**Vorgegebener Text:**
◇ ◇ ◇ ◇ ◇ ◇ ◇

Nach.Hören - Musikabende
Stille: Nach.Hören im Buddhismus
Welchen Wert hat Stille? Erfahrungssache! Bei äußerem Lärm als heilsam empfunden, offenbart äußere Stille bald das wesentlichere Problem: den wirren Lärm im Kopf. Stille hilft, Kontrolle über die innere Unruhe zu gewinnen. Der geschulte Geist trägt dann die Kraft der Stille in sich.
Hören bedeutet in diesem Kontext eine Erweiterung des Selbst als ein Synonym für das Lernen. Erst der Raum der Stille ermöglicht die Erfahrung von Klang und umgekehrt. Klang durchmisst den Raum und gibt ihm Gestalt im Bewusstsein. Subtiler als visuelle Formen trägt Denken den Klang des Bewusstseins selbst auf seinem Rücken – den der Geist hört, nicht das äußere Ohr. In der Stille lässt Denken sich nicht überhören. Wenn Bewusstsein seinen Inhalt zu fassen beginnt, wie erhebt sich dieser aus dessen Stille? Wie wird er zu Sprache? Um das zu begreifen, wirkt Stille wie der sterile Raum, in dem das Skalpell der Konzentration die Schichten des Geistes sauber trennen kann. Diesem Zweck dient konzentrative Meditation – Shamatha.
Geshe Palden Öser ist graduierter Mönch der Universität des tibetischen Klosters Sera Je, lehrt als Residenzlama im Tibetzentrum Hannover buddhistische Philosophie und ist regelmäßig Gast-Dozent im Kringellocken-Kloster e. V., Potsdam.
Nicola Hernádi ist studierte Asienwissenschaftlerin/Indologin, Chefredakteurin der Zeitschrift „Tibet und Buddhismus“ und Übersetzerin für Tibetisch und Sanskrit.
Tilawa: Nach.Hören im Islam
Tilawa bezeichnet die Kunst der Koranrezitation. Wer diese schon einmal gehört hat, kann vielleicht eine Spur der Mystik nachempfinden, die viele Muslime beim täglichen Gebet oder in der Moschee erleben. Vielleicht erscheint das Gehörte vor allem fremd durch die arabische Sprache, aber einige Klänge kennt man auch sogar aus dem Okzident.Wenn in Gesprächen mit Muslimen die Rezitation des Korans zur Sprache kommt, dann wird schnell deutlich, wie sehr ihnen die Rezitation am Herzen liegt und zu Herzen geht. Koranrezitation wird in der muslimischen Welt gerne und oft gehört, auch außerhalb der Moschee. Viele Muslime schätzen das Vermögen der Rezitation sehr hoch und haben ihren „Lieblingsrezitator“.

◇ ◇ ◇ ◇ ◇ ◇ ◇

**Datenauszug:**
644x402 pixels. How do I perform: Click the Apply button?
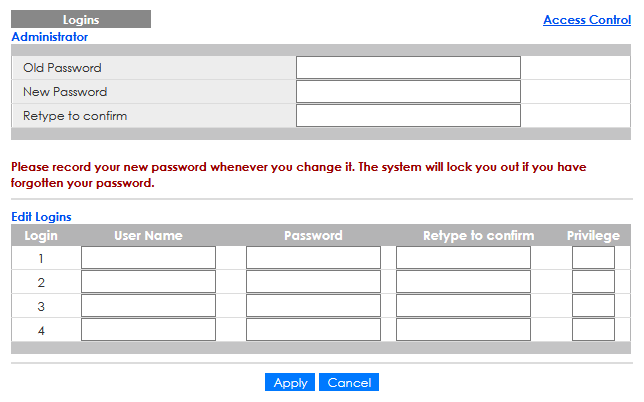[x=290, y=383]
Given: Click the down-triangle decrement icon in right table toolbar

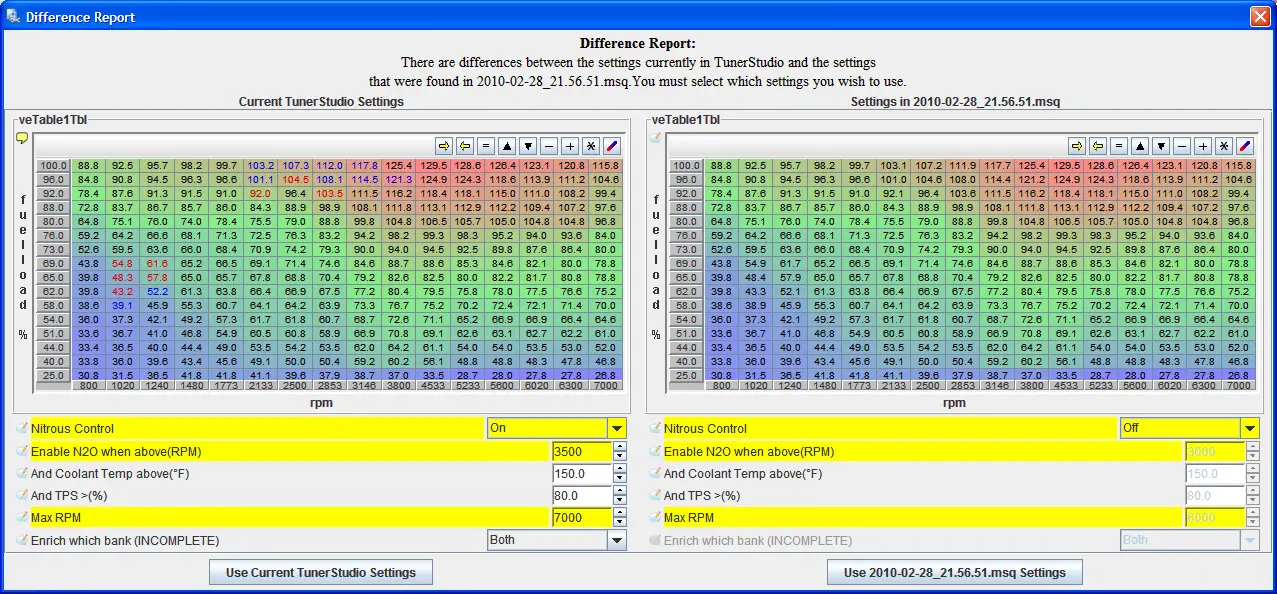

◇ ◇ ◇ ◇ ◇ ◇ ◇

**Kurze Aufgabe 1:**
Wie lässt sich der Text über die Nach.Hören-Abende in zwei Sätzen zusammenfassen?
**Kurze Aufgabe 2:**
Weshalb vergleicht der Text über die Nach.Hören-Abende die Stille mit einem sterilen Raum? Antworte in höchstens zwei Sätzen.
**Kurze Aufgabe 3:**
Wie könnte der Text über die Nach.Hören-Abende weitergehen? Nimm ihn nach dem letzten Satz über den „Lieblingsrezitator“ wieder auf und schreibe ihn fort.

**Ergebnis der Übung 1:**
Der Abend zur Stille im Buddhismus beschreibt, dass Stille hilft, Kontrolle über die innere Unruhe zu gewinnen, und dass konzentrative Meditation (Shamatha) dazu dient, die Schichten des Geistes sauber zu trennen. Der Abend zu Tilawa, der Kunst der Koranrezitation, zeigt, wie sehr vielen Muslimen die Rezitation am Herzen liegt und dass sie auch außerhalb der Moschee gern gehört wird.

**Ergebnis der Übung 2:**
In diesem Raum kann das Skalpell der Konzentration die Schichten des Geistes sauber trennen. So lässt sich begreifen, wie sich der Inhalt des Bewusstseins aus dessen Stille erhebt und zu Sprache wird.

**Ergebnis der Übung 3:**
In diesem Beitrag wird die Rezitation des Korans auf verschiedenen Tonleitern präsentiert. Darüber hinaus werden in Begleitung der Oud, Ney und Rahmentrommel mystische Sufi-Lieder gesungen.
Mit der Rezitation des Korans beschäftigt sich Ömer Aslan bereits seit seiner Kindheit. Namhafte ägyptische und türkische Rezitatoren lehrten und begleiteten ihn während seiner Ausbildung. Seit 2016 lehrt er die Koranrezitation an der Goethe-Universität Frankfurt/Main. In 2018 veröffentlichte er das deutschsprachige Buch „Elif-Be“, eine Einführung in die Rezitation.
Kavanah: Nach.Hören im Judentum
Ohne Musik ist das Ausüben der jüdischen Religion undenkbar. Religion und Musik sind im Judentum so eng miteinander verwachsen, dass in der Synagoge fast nur singend gelesen und gebetet wird. Aber auch im jüdischen Alltag spielte die Musik traditionell eine wichtige Rolle. Jüdische Musikfolklore – jiddische und sephardische Volkslieder und natürlich Klezmer, diese einzigartige Instrumentalmusik der osteuropäischen Juden, – wurde später neben den synagogalen Gesängen zur Inspirationsquelle für viele Werke jüdischer Komponisten.
All diese Facetten jüdischer Musik, die im Gesprächskonzert vorgestellt werden, haben eines gemeinsam: Sie sind musikalischer Ausdruck der vielfältigen jüdischen Identität.
Der Pianist und Musikwissenschaftler Jascha Nemtsov studierte am Staatlichen Konservatorium in St. Petersburg und lebt seit 1992 in Deutschland. 2013 wurde er als Professor für Geschichte der jüdischen Musik an die Hochschule für Musik Franz Liszt Weimar berufen. Darüber hinaus ist er Akademischer Direktor der Kantorenausbildung des Abraham Geiger Kollegs an der Universität Potsdam, wo er ebenfalls lehrt. Seine wissenschaftlichen Arbeiten konzentrieren sich auf jüdische Musik und jüdische Komponisten im 19. und 20. Jahrhundert sowie Themen wie „Nationalismus und Musik“, „Religion und Musik“ oder „Totalitarismus und Musik“.
Gospel: Nach.Hören im Christentum
Als Wurzel der heute weltweit verbreiteten Gospelmusik sind v.a. die afroamerikanischen Spirituals anzusehen, die eine in den USA mit Beginn der Sklaverei im 17. Jahrhundert entstandene christliche Liedgattung darstellen. Während die Spirituals meist Situationen aus dem Alten Testament beschreiben, die denen der Sklaven ähneln, haben die später entstandenen Gospelsongs meist Geschichten aus dem Neuen Testament zum Thema. Aber auch amerikanische Traditionals und sog. Work Songs hatten und haben den Gospel geprägt. Durch den späteren Einfluss von Jazz-, Soul- und Popmusik sind Gospels der Populärmusik rhythmisch und melodisch näher als die meisten Spirituals. So finden sich insbesondere in den USA immer wieder moderne Gospelsongs in den Music-Charts, nicht selten weit oben.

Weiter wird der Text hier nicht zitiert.